:: The task ::
Find the line with "Screen dimensions: 1012x461" in the entries below, then output every line from it down to the line with "Given: Click the Help menu item", exactly and with no pictures.

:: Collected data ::
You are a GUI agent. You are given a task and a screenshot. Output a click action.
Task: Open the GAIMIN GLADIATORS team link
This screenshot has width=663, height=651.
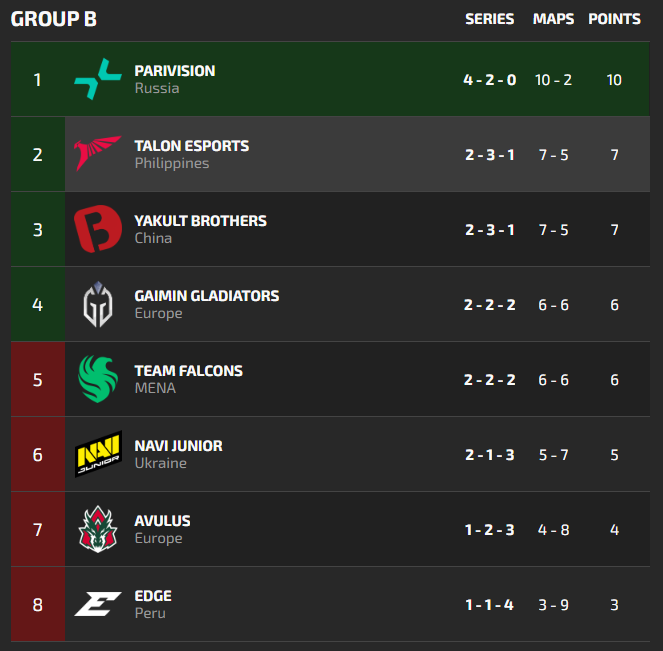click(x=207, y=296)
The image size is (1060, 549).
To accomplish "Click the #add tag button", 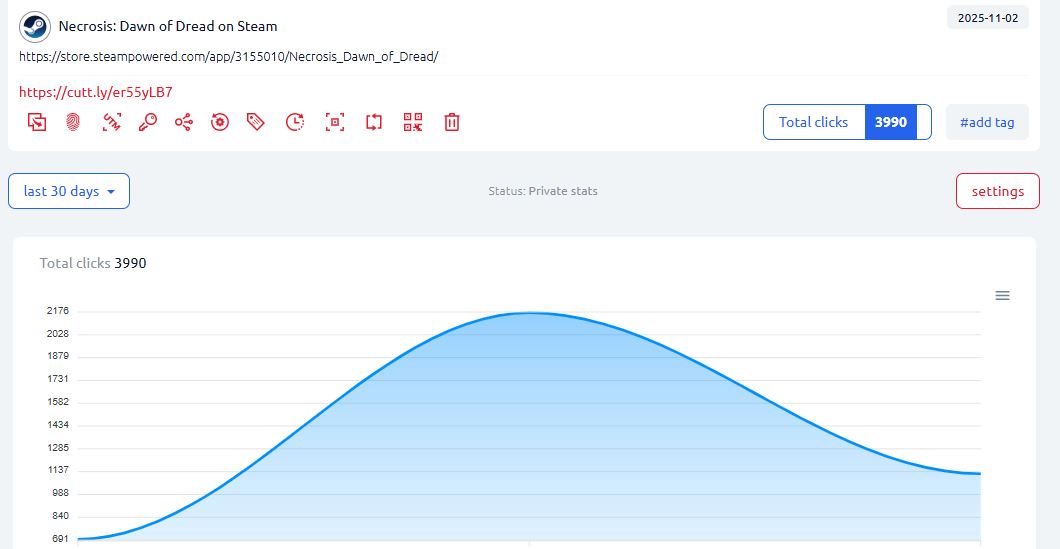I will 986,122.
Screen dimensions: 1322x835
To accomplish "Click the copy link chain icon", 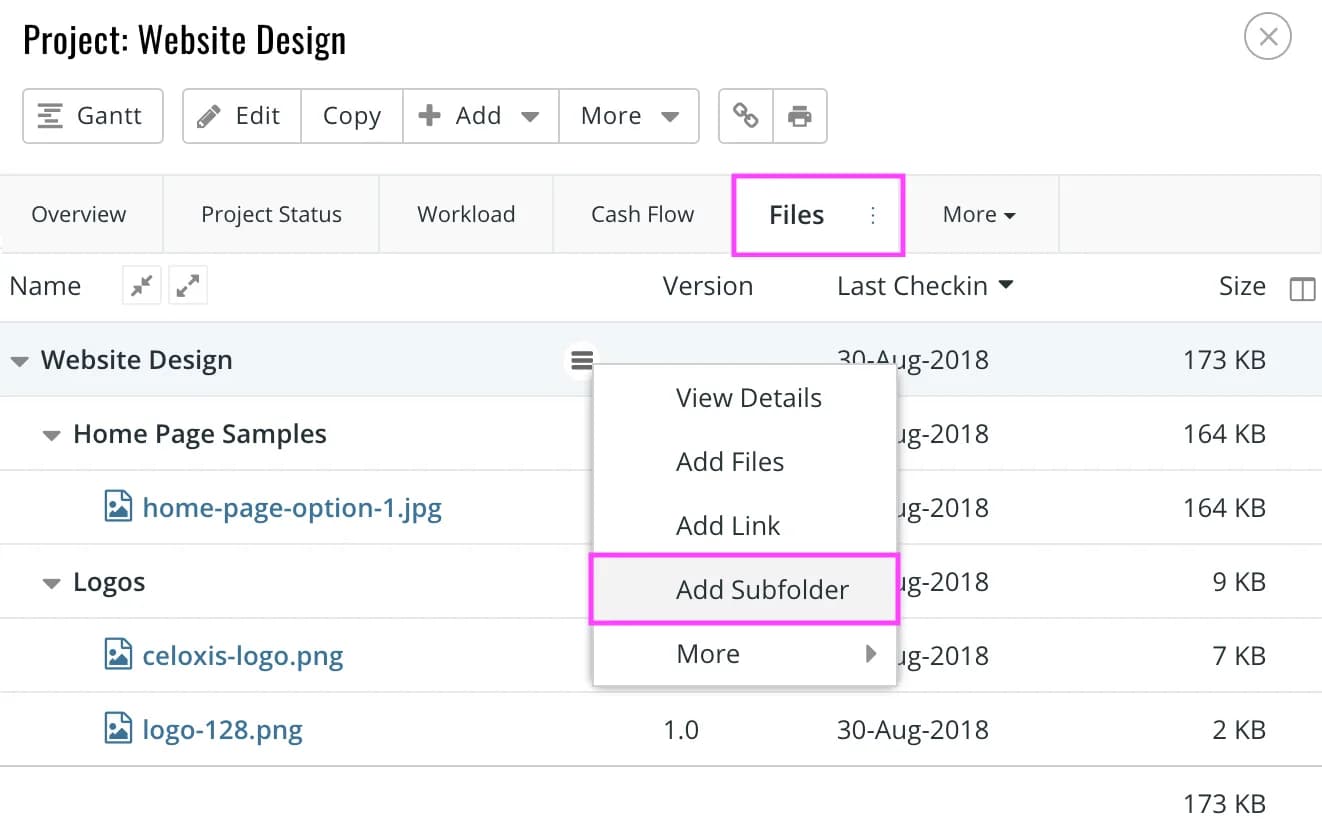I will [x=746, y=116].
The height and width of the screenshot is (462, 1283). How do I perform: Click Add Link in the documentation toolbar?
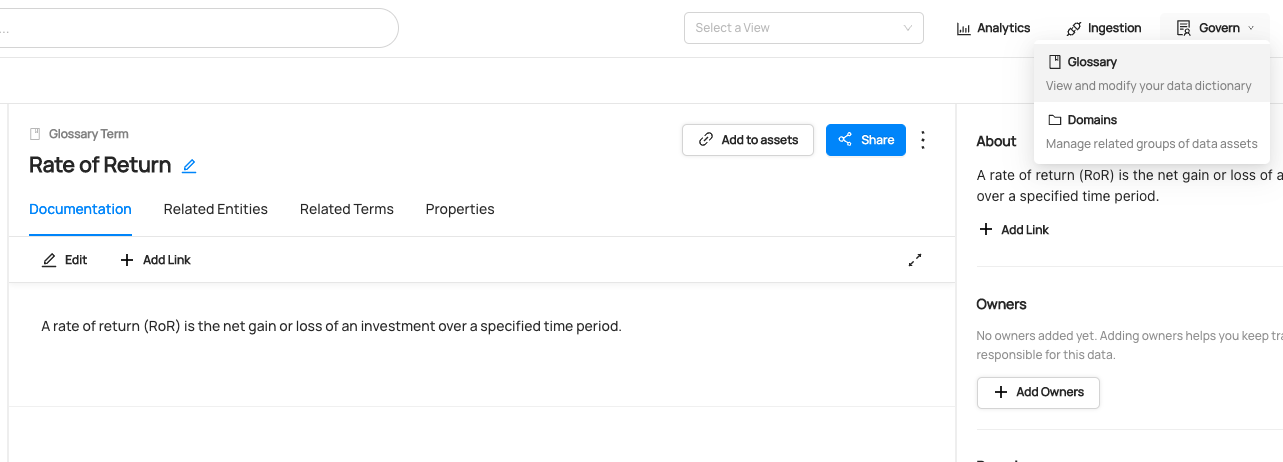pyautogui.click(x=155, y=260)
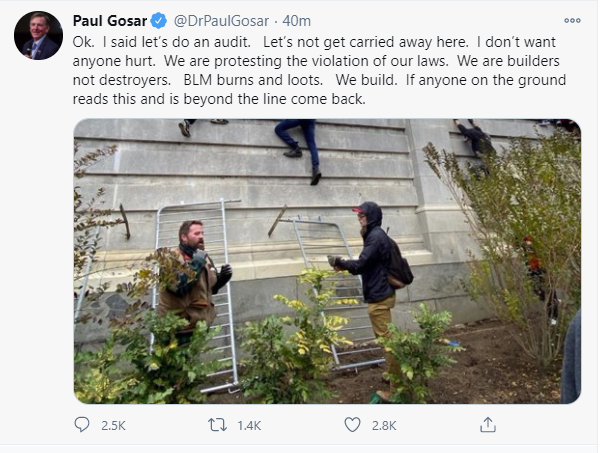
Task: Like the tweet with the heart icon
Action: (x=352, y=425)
==
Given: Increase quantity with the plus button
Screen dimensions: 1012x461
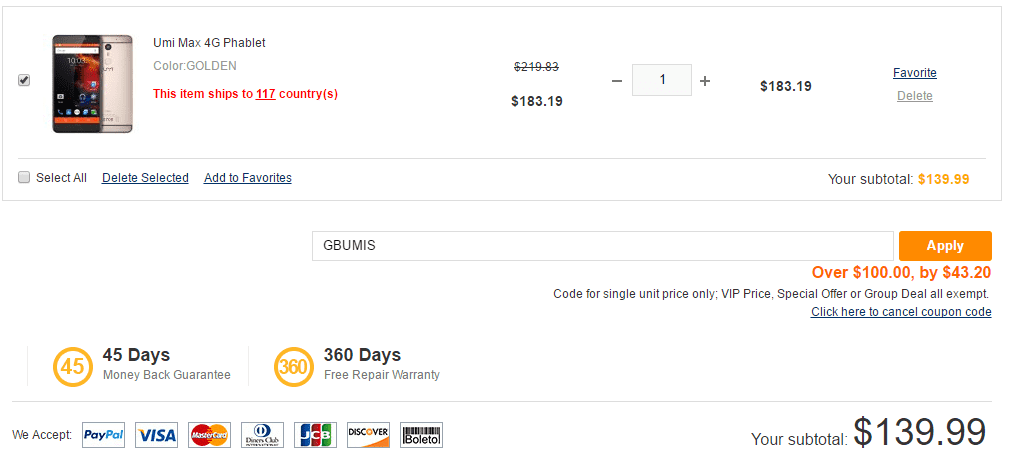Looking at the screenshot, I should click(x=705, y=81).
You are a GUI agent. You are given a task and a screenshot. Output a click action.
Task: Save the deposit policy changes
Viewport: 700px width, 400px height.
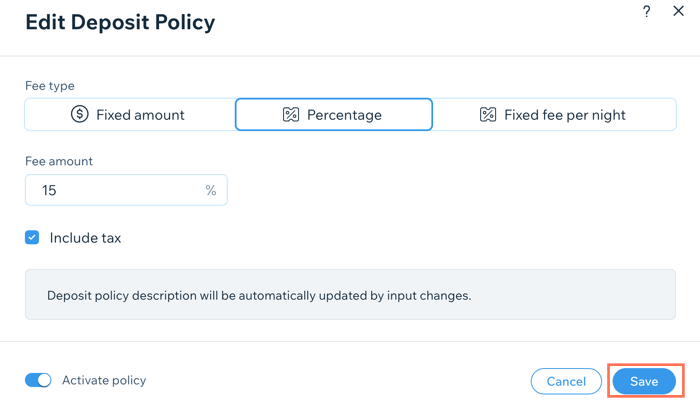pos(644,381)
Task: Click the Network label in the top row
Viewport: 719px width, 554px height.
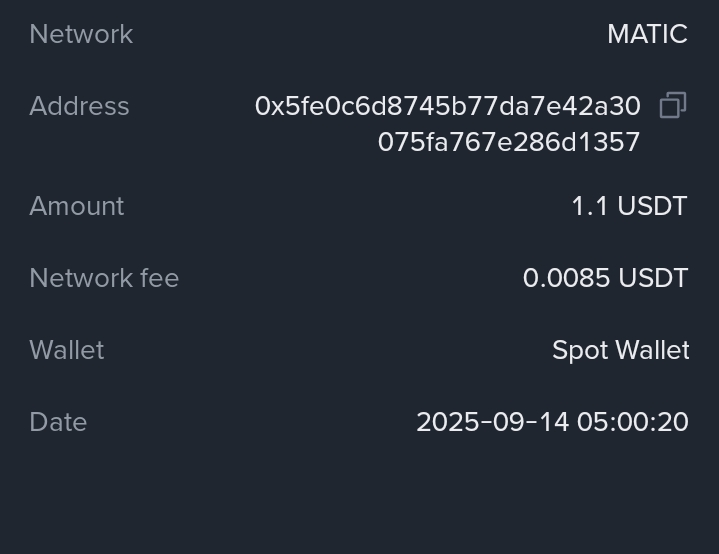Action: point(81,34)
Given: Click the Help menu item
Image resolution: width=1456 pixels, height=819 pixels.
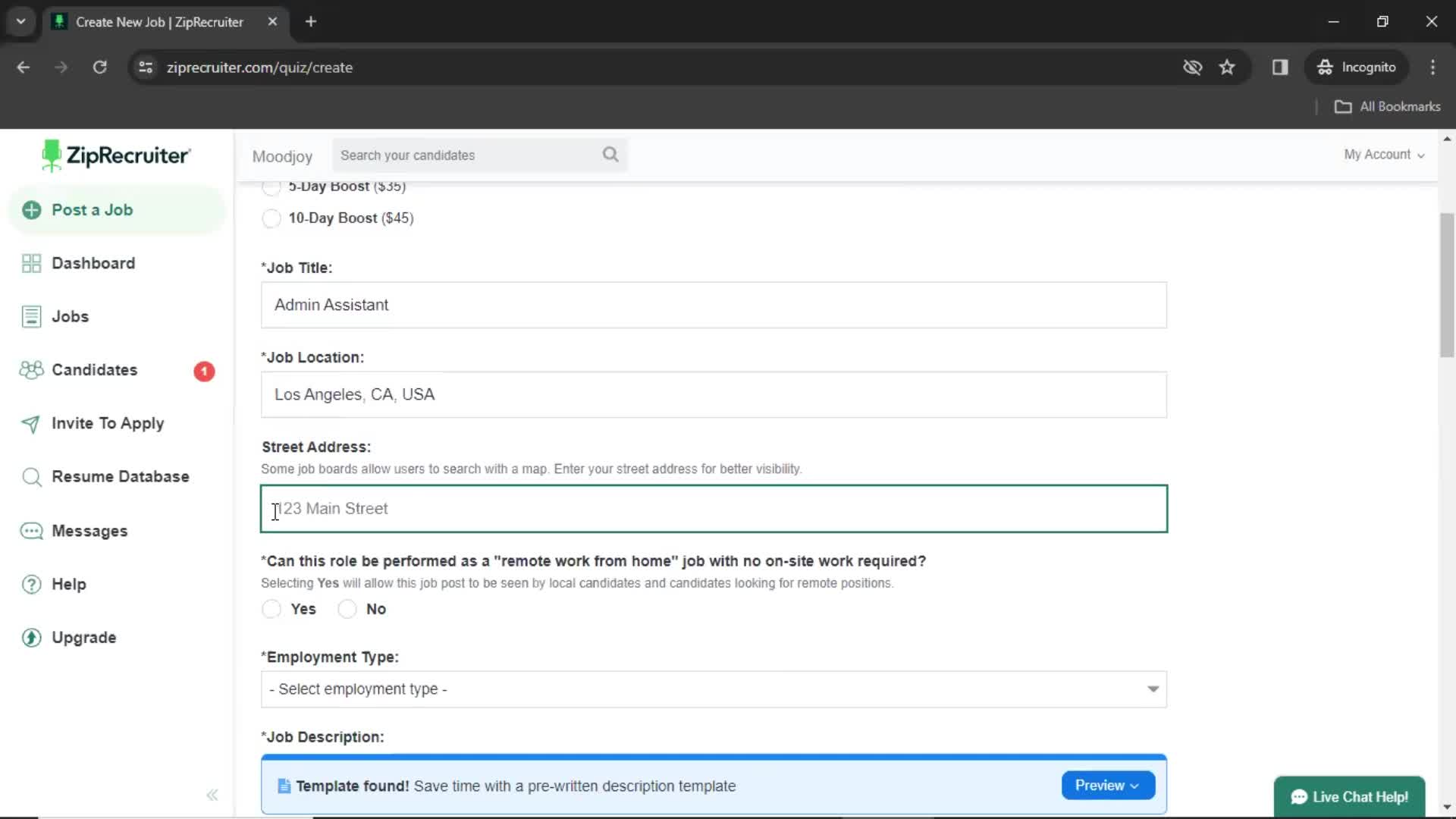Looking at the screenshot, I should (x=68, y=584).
...
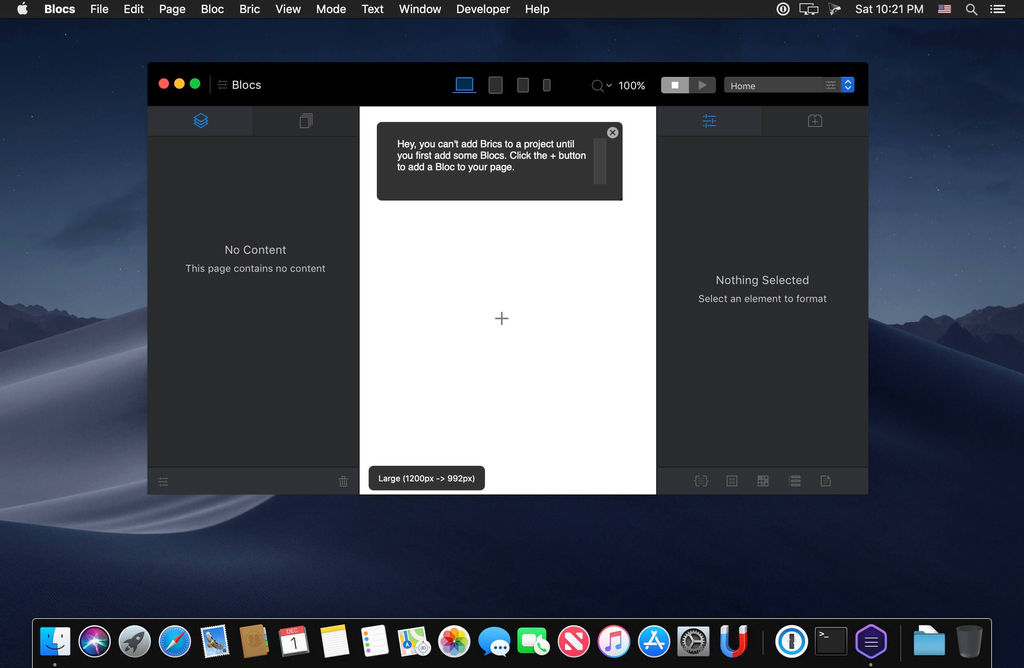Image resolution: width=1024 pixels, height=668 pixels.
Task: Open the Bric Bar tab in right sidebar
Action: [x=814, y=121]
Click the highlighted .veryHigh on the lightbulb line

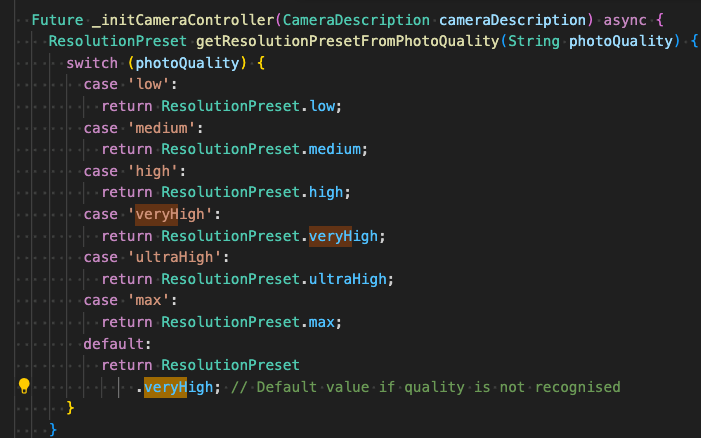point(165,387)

:: Answer to this problem ::
Screen dimensions: 1012x461
Looking at the screenshot, I should click(x=705, y=81).
You are a GUI agent. You are given a task and a screenshot. Output a click action.
Task: Save the deposit policy changes
Viewport: 700px width, 400px height.
pos(644,381)
Task: Click the Network label in the top row
Viewport: 719px width, 554px height.
Action: point(81,34)
Given: Click the Help menu item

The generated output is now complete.